ADR-0605: OpenTelemetry tracing for reconcile and export paths¶
Status: Parked (Deferred) — design reference only; no implementation in v0.x. Prometheus metrics and structured logs remain the observability source of truth (ADR-0601, ADR-0602).
Theme: 06 · Observability & ops · Status: Parked
Context¶
Kollect observability today is metrics-first with controller-runtime structured logging.
Reconcile paths span target/inventory controllers, the collect engine, and sink export — all
in-process in a single operator binary (mode: single).
Cross-cutting latency is diagnosable today via:
- Prometheus:
kollect_reconcile_duration_seconds,kollect_export_duration_seconds, error counters - Structured logs with reconcile keys and
error_class(ADR-0602) - CR
status.sinkExports[]and inventory conditions for per-export drill-down
Hub/spoke tracing scope is obsolete — internal/hub/ was removed; there is no hub ingest,
queue transport between operators, or cross-pod trace propagation to design for.
Distributed tracing (OTel SDK, OTLP export) was explored for reconcile, collection, and export
spans. No tracing code ships: no internal/telemetry/, no operator flags, no Helm
tracing.*, no kollect-lab overlay. Continuing to elaborate sampling policies without spans
is cargo-cult complexity relative to trace volume (effectively zero).
Decision (parked)¶
Do not implement OpenTelemetry in v0.x unless a concrete trigger is documented (maintainer
decision): mandated corporate OTLP backend, multi-binary SaaS portal needing trace_id on failed
exports, or paying users requesting trace correlation beyond metrics/logs.

» Instructions:
1. What does ADR-0605 on OpenTelemetry tracing state for each of these?
(a) In what mode does the single operator binary run?
(b) Which directory was removed, making the hub/spoke tracing scope obsolete?
(c) Which two Prometheus duration metrics does it list for diagnosing cross-cutting latency?
2. Do these statements agree with ADR-0605 on OpenTelemetry tracing? Answer yes or no for each, and quote the deciding words.
(a) Tracing code ships in an internal/telemetry/ directory.
(b) Reconcile paths run in-process in a single operator binary.
(c) A mandated corporate OTLP backend counts as a concrete trigger for implementing OpenTelemetry.
3. Could you carry ADR-0605 on OpenTelemetry tracing forward from its last sentence?

» Records supplied:
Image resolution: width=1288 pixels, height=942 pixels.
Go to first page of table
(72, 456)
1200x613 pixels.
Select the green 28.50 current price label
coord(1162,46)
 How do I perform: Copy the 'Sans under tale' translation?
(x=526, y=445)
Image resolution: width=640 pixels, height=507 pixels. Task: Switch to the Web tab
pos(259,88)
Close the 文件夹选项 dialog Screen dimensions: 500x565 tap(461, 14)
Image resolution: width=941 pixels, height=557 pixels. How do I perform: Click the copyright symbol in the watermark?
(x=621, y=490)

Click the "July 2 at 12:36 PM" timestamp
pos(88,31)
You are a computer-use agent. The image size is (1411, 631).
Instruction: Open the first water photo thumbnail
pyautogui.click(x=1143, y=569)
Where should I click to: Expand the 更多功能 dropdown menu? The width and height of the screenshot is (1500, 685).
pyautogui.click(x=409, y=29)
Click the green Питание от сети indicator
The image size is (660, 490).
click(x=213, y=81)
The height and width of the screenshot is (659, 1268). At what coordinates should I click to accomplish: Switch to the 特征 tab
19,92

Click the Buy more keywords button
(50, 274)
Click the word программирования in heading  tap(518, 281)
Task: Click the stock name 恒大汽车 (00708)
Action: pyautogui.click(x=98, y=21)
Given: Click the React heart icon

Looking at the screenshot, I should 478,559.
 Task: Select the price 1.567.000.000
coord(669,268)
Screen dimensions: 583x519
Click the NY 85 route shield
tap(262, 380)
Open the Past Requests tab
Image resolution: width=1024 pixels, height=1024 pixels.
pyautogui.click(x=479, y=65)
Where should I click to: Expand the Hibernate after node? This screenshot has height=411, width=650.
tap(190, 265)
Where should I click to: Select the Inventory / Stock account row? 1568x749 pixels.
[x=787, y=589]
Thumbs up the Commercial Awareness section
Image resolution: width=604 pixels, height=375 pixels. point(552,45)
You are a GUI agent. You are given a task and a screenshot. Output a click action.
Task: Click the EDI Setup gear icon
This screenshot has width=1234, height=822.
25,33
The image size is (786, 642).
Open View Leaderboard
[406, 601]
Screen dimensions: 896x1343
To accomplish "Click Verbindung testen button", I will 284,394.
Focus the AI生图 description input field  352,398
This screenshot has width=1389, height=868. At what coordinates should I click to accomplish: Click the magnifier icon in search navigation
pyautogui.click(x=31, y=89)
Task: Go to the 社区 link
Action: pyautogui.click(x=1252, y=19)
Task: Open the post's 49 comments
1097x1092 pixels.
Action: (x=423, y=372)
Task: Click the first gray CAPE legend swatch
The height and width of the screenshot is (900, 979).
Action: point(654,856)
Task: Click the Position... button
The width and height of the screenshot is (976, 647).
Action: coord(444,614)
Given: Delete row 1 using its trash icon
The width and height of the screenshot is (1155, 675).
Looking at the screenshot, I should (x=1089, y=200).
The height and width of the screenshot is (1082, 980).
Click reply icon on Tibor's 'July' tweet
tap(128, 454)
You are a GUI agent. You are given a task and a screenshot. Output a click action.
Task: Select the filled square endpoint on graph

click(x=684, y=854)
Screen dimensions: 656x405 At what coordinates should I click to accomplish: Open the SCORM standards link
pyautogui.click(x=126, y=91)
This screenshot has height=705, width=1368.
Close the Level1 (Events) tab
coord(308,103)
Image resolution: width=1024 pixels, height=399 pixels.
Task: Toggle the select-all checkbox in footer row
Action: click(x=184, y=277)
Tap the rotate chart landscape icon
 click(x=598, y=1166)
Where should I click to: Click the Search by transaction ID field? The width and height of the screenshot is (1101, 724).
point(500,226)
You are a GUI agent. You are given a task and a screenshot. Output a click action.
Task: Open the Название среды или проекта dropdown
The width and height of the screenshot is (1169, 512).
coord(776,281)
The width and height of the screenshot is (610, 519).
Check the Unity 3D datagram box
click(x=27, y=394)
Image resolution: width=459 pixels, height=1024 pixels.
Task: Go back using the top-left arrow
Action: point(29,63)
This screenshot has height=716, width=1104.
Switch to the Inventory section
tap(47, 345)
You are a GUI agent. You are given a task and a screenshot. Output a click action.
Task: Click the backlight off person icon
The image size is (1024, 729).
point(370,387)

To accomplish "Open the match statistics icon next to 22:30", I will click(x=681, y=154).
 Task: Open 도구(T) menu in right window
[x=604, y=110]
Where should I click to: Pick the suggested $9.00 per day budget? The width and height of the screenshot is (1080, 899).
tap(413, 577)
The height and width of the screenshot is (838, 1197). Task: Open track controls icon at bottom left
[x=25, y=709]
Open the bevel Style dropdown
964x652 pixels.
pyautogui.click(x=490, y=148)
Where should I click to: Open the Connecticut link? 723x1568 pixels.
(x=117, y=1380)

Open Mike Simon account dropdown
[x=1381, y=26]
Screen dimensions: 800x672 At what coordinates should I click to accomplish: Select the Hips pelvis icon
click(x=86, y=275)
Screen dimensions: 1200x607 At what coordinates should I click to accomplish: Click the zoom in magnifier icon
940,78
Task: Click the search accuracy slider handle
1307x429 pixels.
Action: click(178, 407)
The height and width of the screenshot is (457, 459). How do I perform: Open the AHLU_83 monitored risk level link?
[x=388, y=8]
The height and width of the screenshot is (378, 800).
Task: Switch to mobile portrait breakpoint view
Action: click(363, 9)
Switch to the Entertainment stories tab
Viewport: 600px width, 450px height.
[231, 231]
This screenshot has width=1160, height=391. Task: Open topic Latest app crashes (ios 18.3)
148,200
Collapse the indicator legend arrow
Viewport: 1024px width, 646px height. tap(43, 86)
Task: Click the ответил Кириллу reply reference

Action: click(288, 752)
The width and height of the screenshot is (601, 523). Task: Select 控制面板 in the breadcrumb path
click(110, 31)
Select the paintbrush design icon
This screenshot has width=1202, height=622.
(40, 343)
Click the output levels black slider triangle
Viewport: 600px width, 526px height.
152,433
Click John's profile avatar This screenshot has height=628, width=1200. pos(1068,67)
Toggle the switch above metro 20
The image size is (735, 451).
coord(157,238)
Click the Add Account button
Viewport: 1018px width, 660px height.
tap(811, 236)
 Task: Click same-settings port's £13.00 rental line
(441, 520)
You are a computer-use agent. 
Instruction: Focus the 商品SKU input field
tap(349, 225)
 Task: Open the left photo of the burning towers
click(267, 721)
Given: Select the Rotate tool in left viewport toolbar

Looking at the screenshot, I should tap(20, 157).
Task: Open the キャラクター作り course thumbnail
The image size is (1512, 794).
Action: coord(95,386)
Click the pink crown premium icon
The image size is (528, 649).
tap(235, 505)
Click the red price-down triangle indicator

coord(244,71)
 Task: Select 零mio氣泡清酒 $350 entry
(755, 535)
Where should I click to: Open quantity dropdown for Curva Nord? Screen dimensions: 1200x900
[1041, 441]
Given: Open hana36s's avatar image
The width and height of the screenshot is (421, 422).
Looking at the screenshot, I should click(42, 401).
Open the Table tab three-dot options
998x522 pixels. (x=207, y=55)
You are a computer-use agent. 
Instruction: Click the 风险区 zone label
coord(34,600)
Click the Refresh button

» Answers in order:
1.
(a) mode: single
(b) internal/hub/
(c) kollect_reconcile_duration_seconds and kollect_export_duration_seconds

2.
(a) No: "No tracing code ships: no internal/telemetry/"
(b) Yes: "all in-process in a single operator binary"
(c) Yes: "mandated corporate OTLP backend"

3.
If reopened post-v0.8, scope would be in-process only:
| Span name | Scope |
|---|---|
kollect.reconcile |
Per reconcile request |
kollect.collect.refresh |
Per target refresh batch |
kollect.export |
Per (inventory, sink) export attempt |
Explicit non-goals (unchanged): Prometheus export sink, CRD-based trace config, default-on Helm tracing, W3C propagation into Git/SQL/object-store headers, webhook spans.
Configuration sketch (not implemented): --tracing-enabled, OTEL_EXPORTER_OTLP_*, Helm
tracing.enabled: false default, kollect-lab always_on for smoke tests.
Consequences¶
Positive (of parking)¶
- Solo-maintainer bandwidth stays on Prometheus Tier A hardening and Read API/UI tranches.
- Public docs stop promising OTEL delivery on the v0.3–0.7 path.
- Revisit when product shape includes multiple services or mandated OTLP.
Negative¶
- No automatic causal chains for slow export sub-steps — operators use logs + metrics + status.
- ADR body retained as design reference; implementation deferred indefinitely.
Reopen triggers¶
Document in maintainer backlog before any implementation:
- Platform team requires OTLP and provides managed collector.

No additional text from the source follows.